It seemed incredible to Carl that these people were housing hearts and minds, for he could see them only as so many sterile lumps of flesh that were using every desperate trick to minimize the crawling shadow of their unimportant graves. Two of the women knew him and greeted him with an insincere and inquisitive cordiality.
“Wh-y-y, Mister Felman, when did you get back?” said Mrs. Rosenthal, the fattest of the group.
“I returned yesterday,” answered Carl, injecting a great solemnity into his voice.
“Yesterday? Well, well. And did you have a nice time in the army? I’ve been told that it’s really marvelous for a man—makes him so strong and healthy. And then all the traveling about, you know, must be so interesting.”
“Oh, ye-e-es, it’s a wonderful place,” said Carl, gravely mimicking her drawling voice. “Bands, and uniforms, and parades. It’s really quite fascinating.”
“Well, I’m so glad you liked it,” said Mrs. Benjamin, another woman in the group, who felt that it was time to advance a well-placed sentence. “I want you to meet my husband.

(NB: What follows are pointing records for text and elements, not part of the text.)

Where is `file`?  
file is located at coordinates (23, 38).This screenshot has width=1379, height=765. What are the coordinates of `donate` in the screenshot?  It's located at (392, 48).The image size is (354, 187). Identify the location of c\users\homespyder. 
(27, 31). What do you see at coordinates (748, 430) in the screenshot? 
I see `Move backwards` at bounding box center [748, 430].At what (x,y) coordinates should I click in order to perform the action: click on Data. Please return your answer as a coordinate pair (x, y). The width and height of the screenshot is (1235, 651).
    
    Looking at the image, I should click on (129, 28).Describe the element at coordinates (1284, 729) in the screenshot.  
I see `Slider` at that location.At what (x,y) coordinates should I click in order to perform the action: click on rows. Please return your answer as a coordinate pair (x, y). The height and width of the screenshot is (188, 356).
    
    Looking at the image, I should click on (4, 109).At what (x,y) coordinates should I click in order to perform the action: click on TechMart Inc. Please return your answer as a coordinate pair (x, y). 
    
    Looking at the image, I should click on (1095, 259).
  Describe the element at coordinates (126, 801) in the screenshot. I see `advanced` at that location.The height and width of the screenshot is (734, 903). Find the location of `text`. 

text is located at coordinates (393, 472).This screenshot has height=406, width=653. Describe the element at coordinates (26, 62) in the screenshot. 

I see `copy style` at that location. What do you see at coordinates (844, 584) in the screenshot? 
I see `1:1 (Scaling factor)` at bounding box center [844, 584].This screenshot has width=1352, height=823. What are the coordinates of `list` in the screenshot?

Mo, this is Mister Felman, who’s just come back from the army.”
“Glad t’ meet yuh,” said the man on the doorstep, blurring the words in a swiftly mechanical fashion, but looking very closely at Carl.
Carl returned the salutation in the same fashion, taking a shade of amusement from his parrot-like impulse. These hollow creatures—what else could one do save to imitate their mannerisms and ideas, for self-protection, and rob and defraud them at every opportunity, thus giving them a mild apology for existence? After another round of wary commonplaces he managed to break away. His mother met him at the door and he said “Hello” and was about to pass her when her sharp voice halted him.
“You haven’t got an ounce of affection in you! A nice way to greet your mother! Hello, and he walks right by like I was some boy he met on the street.”
For a moment Carl stood without answering. This woman who had given birth to him—an incomprehensible chuckle of an incident—was almost non-existent to his emotions—a mere shadow that held an incongruously raucous voice and guarded one of the gates of his surface prison. As he stood in the hallway, doubting the reality of her shrill voice, he asked himself: “Am I an inhuman monster, unfit to touch this woman’s dress, or am I a poet standing with candid erectness in an alien situation?”